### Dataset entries

--*--

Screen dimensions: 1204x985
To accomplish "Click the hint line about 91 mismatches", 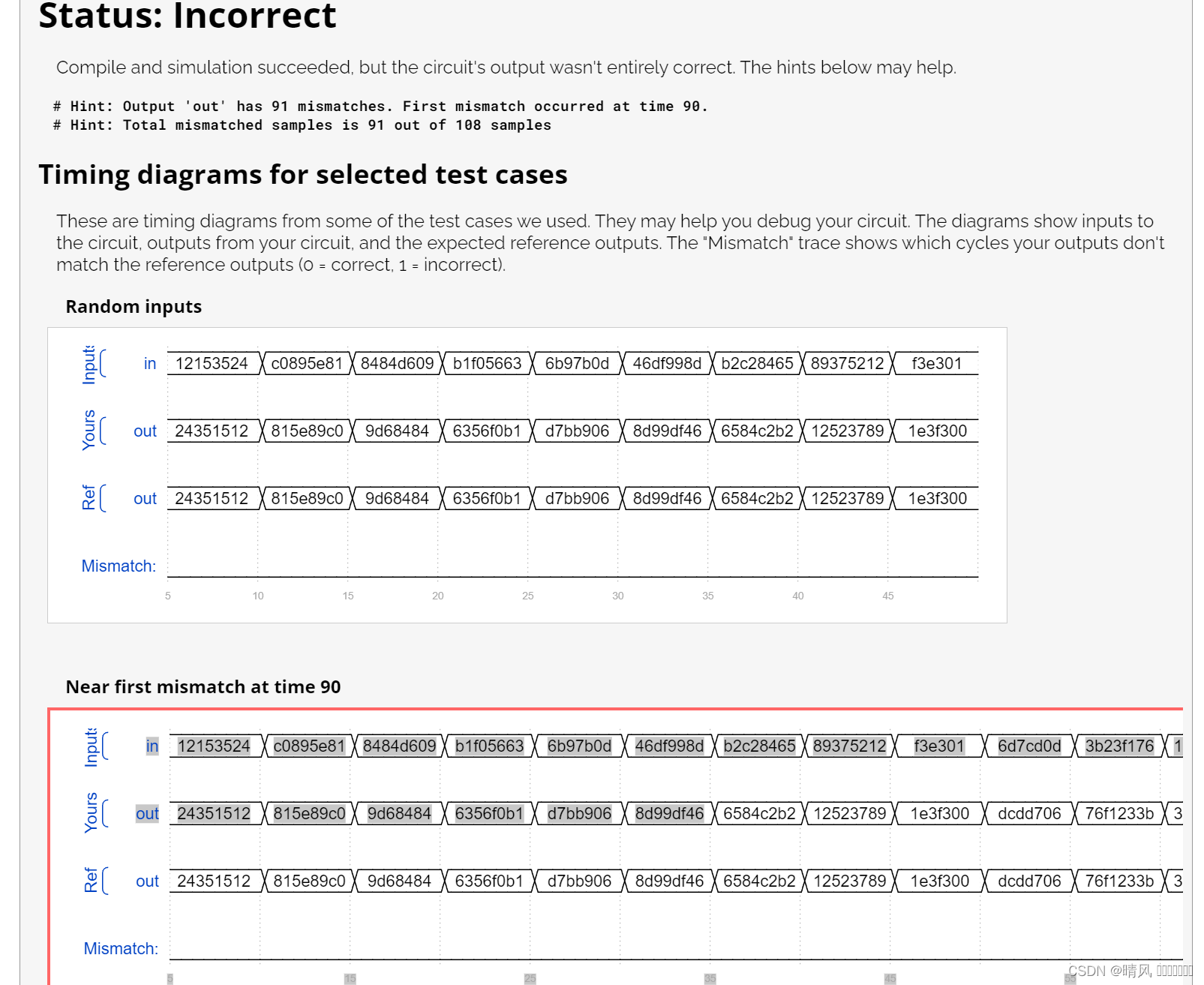I will click(380, 107).
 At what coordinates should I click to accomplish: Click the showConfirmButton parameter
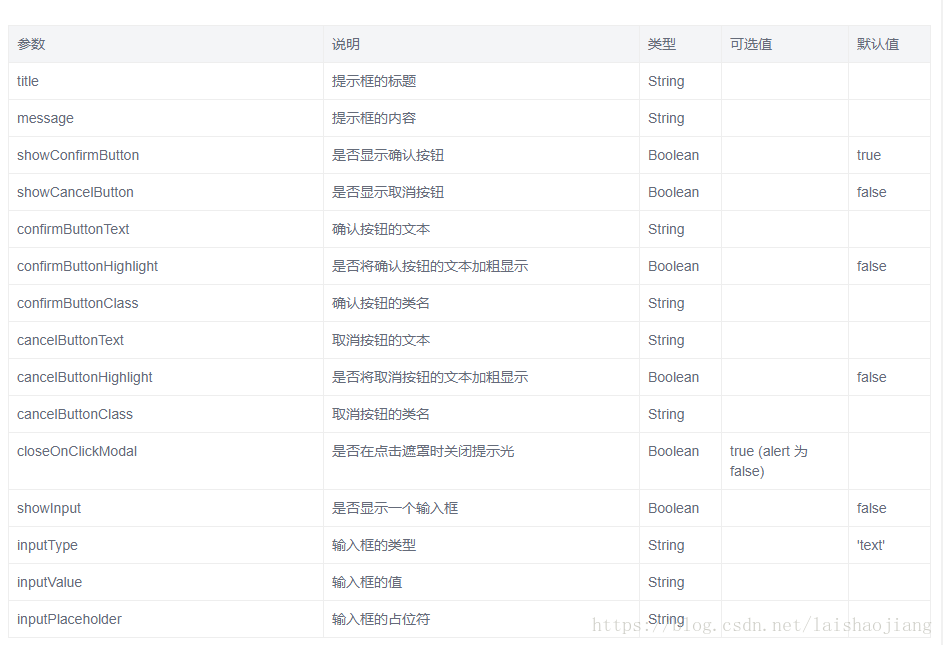pyautogui.click(x=77, y=155)
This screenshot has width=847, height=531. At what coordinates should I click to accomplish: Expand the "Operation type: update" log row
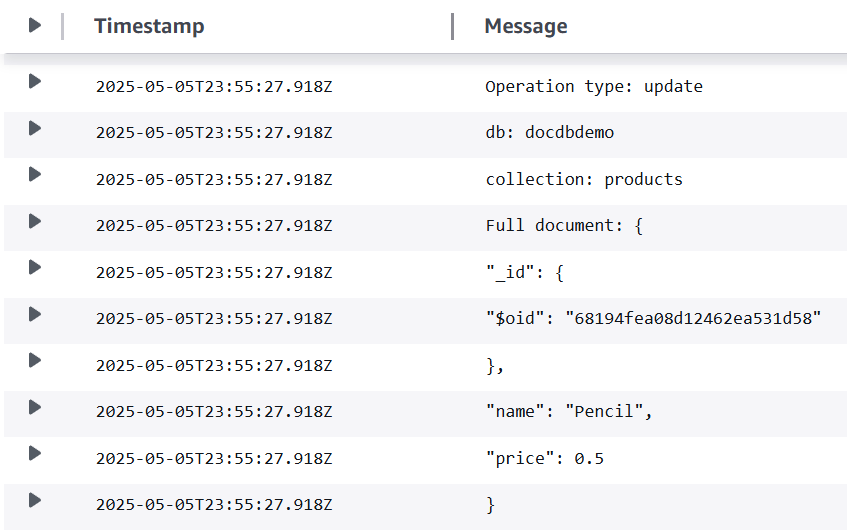pos(35,81)
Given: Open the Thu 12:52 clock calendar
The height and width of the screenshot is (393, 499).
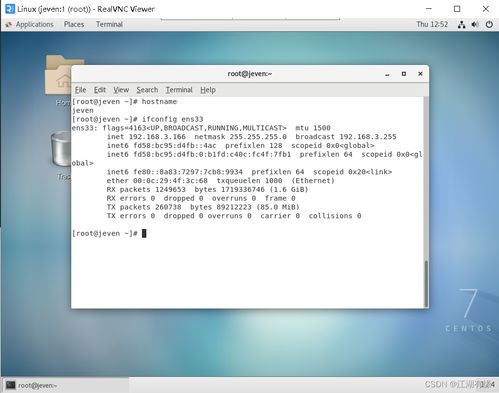Looking at the screenshot, I should click(x=432, y=24).
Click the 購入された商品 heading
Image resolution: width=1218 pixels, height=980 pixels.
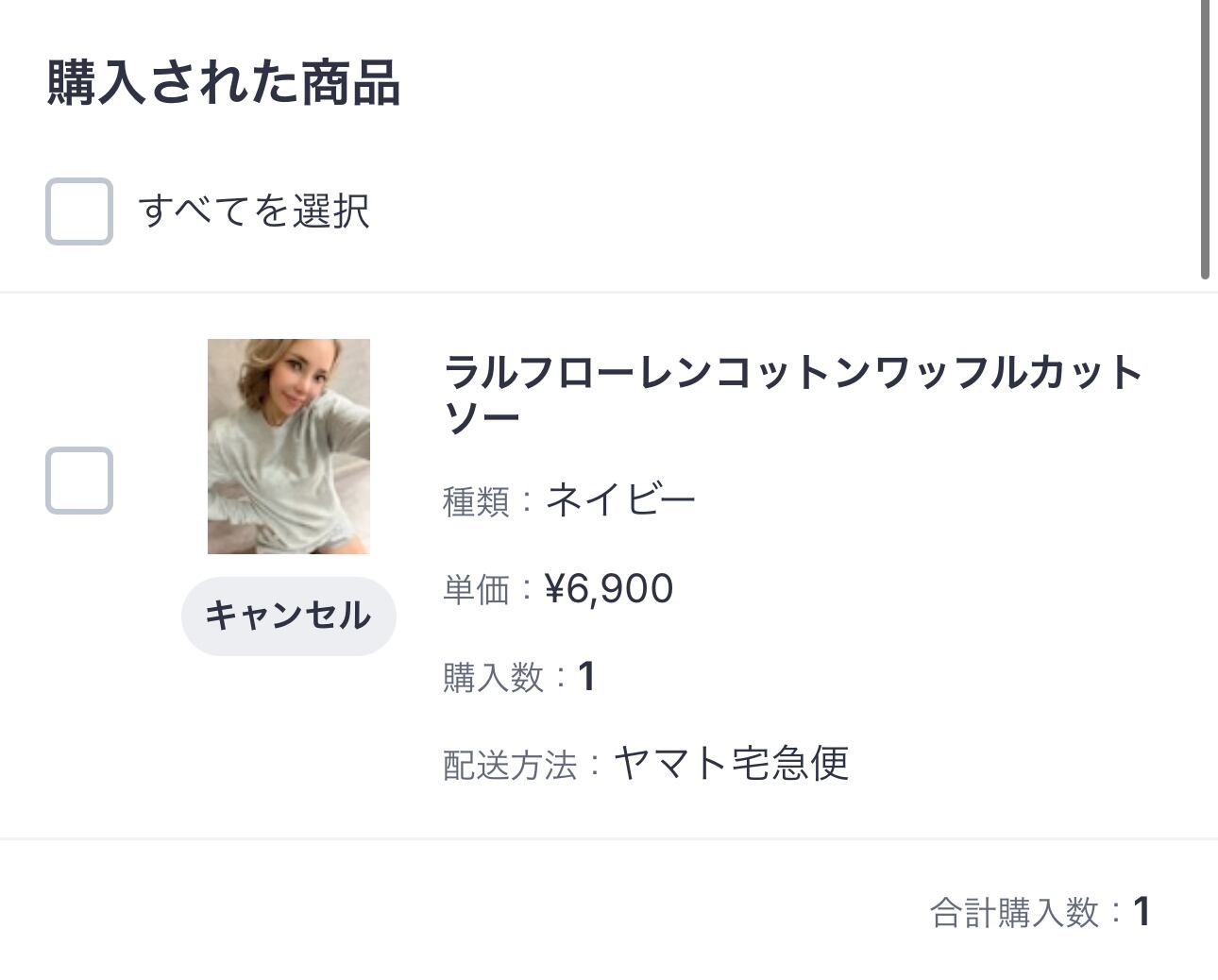[x=224, y=82]
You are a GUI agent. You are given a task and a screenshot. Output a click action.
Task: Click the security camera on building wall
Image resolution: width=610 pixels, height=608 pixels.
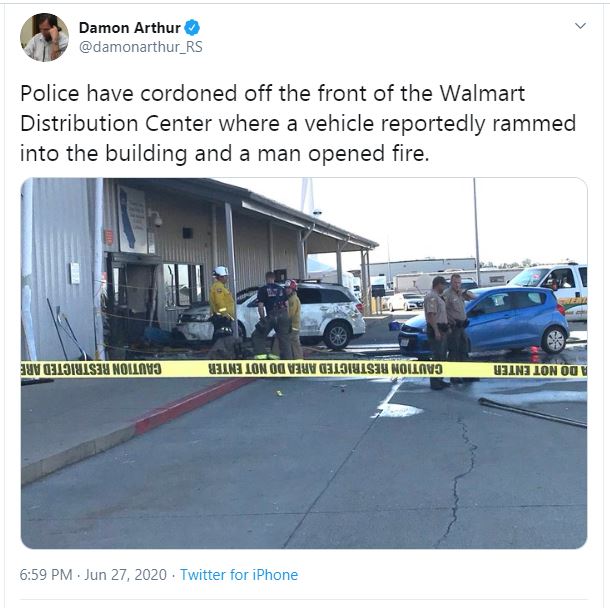coord(158,219)
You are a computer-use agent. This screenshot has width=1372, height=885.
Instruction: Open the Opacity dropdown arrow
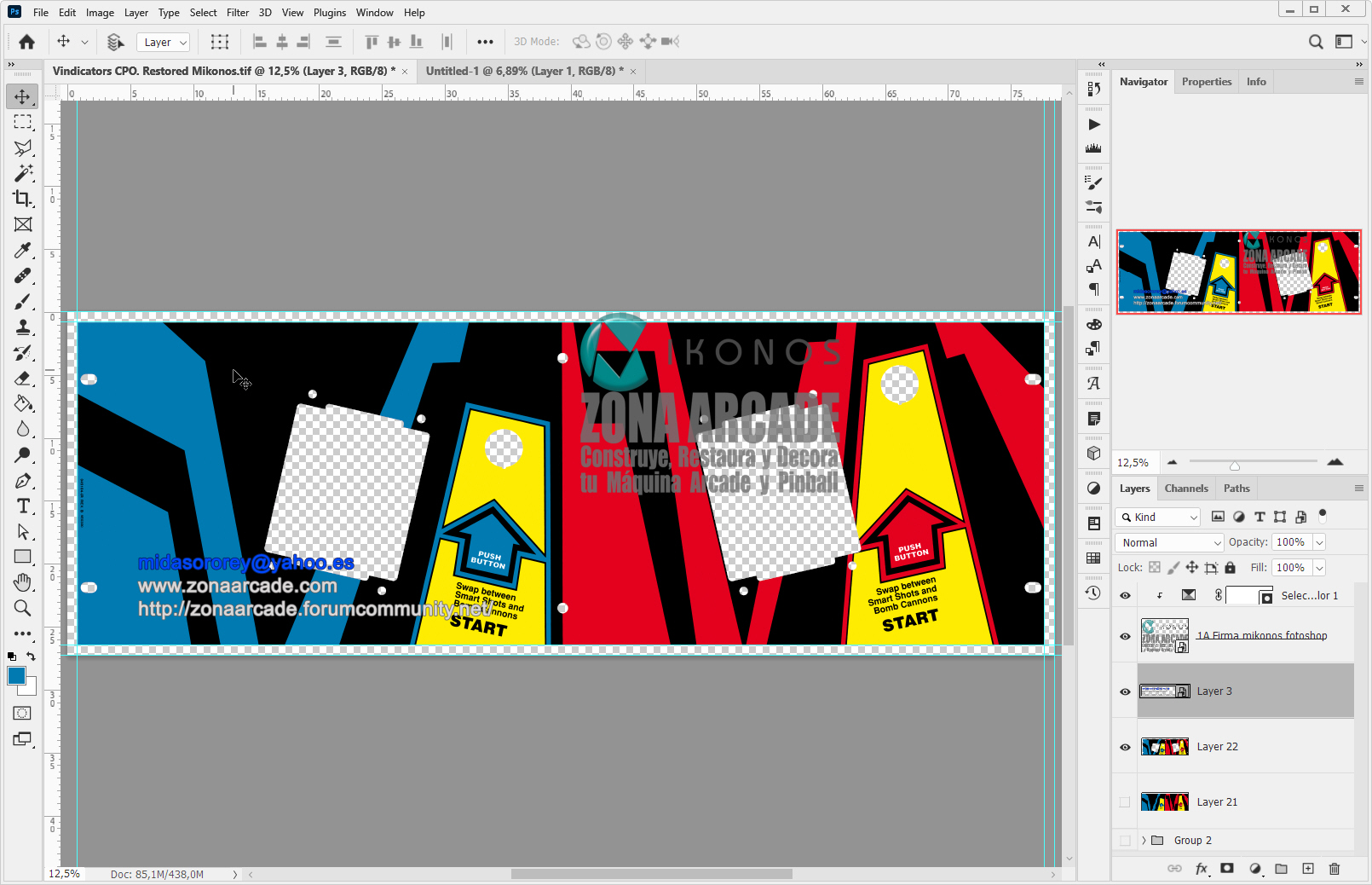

--*--

### DIRECTIONS
Give the number of lines in the entries that include the string "Open", and nothing else.

### RESULT OF THE EXERCISE
2